Your task >> Give the stretch from the line containing "coordinates (46, 321)." through the line containing "coordinates (6, 320)." as a Markdown table with the columns No. and Line. Number each line and leave out blank lines.

───── Dataset excerpts

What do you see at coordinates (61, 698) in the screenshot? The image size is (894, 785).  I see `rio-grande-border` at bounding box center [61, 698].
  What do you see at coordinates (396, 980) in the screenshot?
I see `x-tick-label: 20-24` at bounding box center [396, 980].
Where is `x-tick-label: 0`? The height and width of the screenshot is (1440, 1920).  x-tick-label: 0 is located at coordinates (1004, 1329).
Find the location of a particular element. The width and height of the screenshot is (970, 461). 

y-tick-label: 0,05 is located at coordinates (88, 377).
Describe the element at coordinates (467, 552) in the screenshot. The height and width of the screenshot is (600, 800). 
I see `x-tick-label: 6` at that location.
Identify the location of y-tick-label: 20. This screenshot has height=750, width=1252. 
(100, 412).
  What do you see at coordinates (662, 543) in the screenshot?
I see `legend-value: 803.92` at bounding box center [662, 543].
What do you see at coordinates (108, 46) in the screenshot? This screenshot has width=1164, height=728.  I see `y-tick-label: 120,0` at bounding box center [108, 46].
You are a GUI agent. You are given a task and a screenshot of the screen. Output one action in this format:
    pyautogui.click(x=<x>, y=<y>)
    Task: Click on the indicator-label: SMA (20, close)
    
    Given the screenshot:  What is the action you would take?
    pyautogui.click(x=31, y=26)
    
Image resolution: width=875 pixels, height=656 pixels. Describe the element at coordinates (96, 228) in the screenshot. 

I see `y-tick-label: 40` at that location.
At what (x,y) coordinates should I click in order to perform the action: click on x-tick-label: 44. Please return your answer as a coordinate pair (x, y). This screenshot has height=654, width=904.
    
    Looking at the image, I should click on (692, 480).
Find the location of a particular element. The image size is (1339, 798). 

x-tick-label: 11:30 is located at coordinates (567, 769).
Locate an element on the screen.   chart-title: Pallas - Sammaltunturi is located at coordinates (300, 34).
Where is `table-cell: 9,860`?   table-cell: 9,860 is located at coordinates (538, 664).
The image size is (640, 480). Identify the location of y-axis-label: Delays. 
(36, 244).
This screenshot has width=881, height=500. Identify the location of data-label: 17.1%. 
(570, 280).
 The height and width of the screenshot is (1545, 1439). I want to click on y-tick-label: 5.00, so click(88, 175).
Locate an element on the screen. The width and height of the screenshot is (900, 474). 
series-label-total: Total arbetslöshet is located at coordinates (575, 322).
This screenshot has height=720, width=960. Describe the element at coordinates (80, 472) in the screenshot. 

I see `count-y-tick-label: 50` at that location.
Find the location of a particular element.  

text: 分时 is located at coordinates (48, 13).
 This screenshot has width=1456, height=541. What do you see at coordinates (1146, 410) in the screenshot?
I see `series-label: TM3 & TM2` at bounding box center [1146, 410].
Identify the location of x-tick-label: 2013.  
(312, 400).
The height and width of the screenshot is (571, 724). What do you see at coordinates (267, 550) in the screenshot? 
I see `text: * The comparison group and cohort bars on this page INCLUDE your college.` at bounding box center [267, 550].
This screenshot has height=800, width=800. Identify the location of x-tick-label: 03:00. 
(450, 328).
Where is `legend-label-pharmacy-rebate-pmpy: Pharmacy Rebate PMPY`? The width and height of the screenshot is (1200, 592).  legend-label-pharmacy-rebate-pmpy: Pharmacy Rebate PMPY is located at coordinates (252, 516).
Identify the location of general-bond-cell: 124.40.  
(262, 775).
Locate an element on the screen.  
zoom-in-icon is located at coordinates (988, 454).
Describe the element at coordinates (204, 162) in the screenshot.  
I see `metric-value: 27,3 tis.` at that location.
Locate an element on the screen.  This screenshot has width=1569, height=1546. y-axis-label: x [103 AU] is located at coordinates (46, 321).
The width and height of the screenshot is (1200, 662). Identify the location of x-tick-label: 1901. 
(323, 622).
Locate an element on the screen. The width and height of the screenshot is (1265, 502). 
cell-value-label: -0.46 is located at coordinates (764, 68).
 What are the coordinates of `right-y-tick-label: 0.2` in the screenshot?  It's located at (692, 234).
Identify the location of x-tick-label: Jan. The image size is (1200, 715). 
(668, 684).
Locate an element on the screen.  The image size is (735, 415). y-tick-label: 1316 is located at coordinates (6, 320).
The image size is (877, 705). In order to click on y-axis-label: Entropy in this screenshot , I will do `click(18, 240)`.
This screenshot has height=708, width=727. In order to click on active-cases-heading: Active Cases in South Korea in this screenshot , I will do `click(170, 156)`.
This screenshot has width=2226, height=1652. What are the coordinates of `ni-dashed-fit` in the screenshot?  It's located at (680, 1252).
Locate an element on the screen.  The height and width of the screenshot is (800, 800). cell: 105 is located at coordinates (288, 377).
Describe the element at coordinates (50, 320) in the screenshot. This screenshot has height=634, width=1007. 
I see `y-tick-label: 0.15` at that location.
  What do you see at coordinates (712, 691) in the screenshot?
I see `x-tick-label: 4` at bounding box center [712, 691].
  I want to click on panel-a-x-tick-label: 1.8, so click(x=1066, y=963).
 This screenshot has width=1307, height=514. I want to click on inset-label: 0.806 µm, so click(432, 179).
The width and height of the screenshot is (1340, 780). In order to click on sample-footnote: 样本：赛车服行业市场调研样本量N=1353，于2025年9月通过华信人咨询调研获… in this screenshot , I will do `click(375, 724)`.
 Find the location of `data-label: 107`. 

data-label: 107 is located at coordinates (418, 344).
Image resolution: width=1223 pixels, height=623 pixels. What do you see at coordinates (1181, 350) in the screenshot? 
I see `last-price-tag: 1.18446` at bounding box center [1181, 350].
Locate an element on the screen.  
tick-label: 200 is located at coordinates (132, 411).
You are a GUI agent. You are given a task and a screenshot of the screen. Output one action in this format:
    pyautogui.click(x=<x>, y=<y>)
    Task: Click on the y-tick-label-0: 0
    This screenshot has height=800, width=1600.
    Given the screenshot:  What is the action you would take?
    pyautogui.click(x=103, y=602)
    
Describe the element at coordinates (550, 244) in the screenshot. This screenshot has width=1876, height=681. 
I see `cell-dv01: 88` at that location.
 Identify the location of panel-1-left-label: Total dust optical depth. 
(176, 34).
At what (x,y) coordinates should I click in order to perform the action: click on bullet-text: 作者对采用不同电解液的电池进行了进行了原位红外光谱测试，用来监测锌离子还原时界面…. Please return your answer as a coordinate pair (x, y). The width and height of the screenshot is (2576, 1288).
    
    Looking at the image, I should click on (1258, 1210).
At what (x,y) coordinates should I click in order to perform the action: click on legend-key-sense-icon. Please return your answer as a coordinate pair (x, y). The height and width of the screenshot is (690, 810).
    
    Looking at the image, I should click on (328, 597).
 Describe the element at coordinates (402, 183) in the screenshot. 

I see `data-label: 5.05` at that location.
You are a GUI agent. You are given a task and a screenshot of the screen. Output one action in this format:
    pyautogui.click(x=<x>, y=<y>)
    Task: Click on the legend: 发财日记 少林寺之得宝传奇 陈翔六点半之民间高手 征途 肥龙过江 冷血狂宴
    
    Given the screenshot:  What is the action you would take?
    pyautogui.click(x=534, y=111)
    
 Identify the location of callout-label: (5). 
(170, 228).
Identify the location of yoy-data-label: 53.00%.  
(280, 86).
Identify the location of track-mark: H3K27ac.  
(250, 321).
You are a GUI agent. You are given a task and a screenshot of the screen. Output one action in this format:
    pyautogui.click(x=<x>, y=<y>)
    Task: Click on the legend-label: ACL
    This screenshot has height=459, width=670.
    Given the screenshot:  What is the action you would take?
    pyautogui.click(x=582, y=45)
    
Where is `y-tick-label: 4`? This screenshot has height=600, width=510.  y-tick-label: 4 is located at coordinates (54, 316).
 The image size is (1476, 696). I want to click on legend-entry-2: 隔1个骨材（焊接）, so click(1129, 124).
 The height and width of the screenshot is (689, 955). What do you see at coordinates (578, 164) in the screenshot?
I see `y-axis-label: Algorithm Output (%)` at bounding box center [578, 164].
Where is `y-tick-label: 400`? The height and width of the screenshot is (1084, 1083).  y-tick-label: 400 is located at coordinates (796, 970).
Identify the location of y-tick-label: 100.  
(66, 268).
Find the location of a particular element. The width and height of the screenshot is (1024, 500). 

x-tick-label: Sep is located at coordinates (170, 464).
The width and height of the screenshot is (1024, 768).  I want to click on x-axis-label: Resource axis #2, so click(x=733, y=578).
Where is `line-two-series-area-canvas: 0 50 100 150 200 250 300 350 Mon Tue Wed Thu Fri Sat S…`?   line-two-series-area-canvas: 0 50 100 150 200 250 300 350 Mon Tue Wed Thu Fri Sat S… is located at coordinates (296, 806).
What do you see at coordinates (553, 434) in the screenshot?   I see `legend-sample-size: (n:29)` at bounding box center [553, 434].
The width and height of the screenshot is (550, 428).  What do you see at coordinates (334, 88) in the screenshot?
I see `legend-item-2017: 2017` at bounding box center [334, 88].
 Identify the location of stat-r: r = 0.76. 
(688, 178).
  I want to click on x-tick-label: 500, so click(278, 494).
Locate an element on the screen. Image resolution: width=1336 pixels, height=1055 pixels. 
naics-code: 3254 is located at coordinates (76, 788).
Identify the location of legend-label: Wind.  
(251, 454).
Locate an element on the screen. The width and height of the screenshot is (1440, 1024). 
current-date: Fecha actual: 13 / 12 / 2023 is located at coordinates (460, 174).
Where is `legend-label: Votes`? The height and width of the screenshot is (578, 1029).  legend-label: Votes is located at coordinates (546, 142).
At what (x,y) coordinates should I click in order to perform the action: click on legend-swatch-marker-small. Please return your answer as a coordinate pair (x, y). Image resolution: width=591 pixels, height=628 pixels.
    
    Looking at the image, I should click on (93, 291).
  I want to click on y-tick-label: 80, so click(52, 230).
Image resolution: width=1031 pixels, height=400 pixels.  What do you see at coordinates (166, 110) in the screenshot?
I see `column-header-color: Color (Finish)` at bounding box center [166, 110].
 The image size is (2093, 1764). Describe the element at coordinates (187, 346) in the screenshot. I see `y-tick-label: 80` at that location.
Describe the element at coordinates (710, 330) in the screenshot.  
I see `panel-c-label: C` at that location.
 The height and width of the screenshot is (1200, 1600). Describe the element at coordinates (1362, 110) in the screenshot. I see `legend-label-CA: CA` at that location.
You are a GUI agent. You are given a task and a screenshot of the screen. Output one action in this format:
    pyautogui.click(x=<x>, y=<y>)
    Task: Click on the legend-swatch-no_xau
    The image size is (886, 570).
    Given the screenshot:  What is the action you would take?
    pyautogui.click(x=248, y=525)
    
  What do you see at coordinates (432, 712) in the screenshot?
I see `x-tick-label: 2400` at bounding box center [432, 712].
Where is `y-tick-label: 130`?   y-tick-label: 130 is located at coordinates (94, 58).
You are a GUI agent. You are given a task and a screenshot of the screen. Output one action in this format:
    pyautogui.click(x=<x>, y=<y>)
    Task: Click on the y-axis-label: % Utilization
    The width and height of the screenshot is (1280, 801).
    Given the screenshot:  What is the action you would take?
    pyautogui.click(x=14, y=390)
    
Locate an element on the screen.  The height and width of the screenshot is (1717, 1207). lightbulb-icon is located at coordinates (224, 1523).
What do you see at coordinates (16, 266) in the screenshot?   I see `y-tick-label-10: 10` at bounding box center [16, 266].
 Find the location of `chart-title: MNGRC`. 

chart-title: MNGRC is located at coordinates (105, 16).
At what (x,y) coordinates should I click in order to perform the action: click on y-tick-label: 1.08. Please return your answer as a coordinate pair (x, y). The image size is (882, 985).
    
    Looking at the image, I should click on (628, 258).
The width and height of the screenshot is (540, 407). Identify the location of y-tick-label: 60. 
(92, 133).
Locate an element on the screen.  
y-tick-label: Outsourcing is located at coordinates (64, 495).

──────────

Worked solution >>
| No. | Line |
|---|---|
| 1 | Locate an element on the screen.  This screenshot has width=1569, height=1546. y-axis-label: x [103 AU] is located at coordinates (46, 321). |
| 2 | The width and height of the screenshot is (1200, 662). Identify the location of x-tick-label: 1901.  |
| 3 | (323, 622). |
| 4 | Locate an element on the screen. The width and height of the screenshot is (1265, 502).  |
| 5 | cell-value-label: -0.46 is located at coordinates (764, 68). |
| 6 |  What are the coordinates of `right-y-tick-label: 0.2` in the screenshot?  It's located at (692, 234). |
| 7 | Identify the location of x-tick-label: Jan. The image size is (1200, 715).  |
| 8 | (668, 684). |
| 9 | Locate an element on the screen.  The image size is (735, 415). y-tick-label: 1316 is located at coordinates (6, 320). |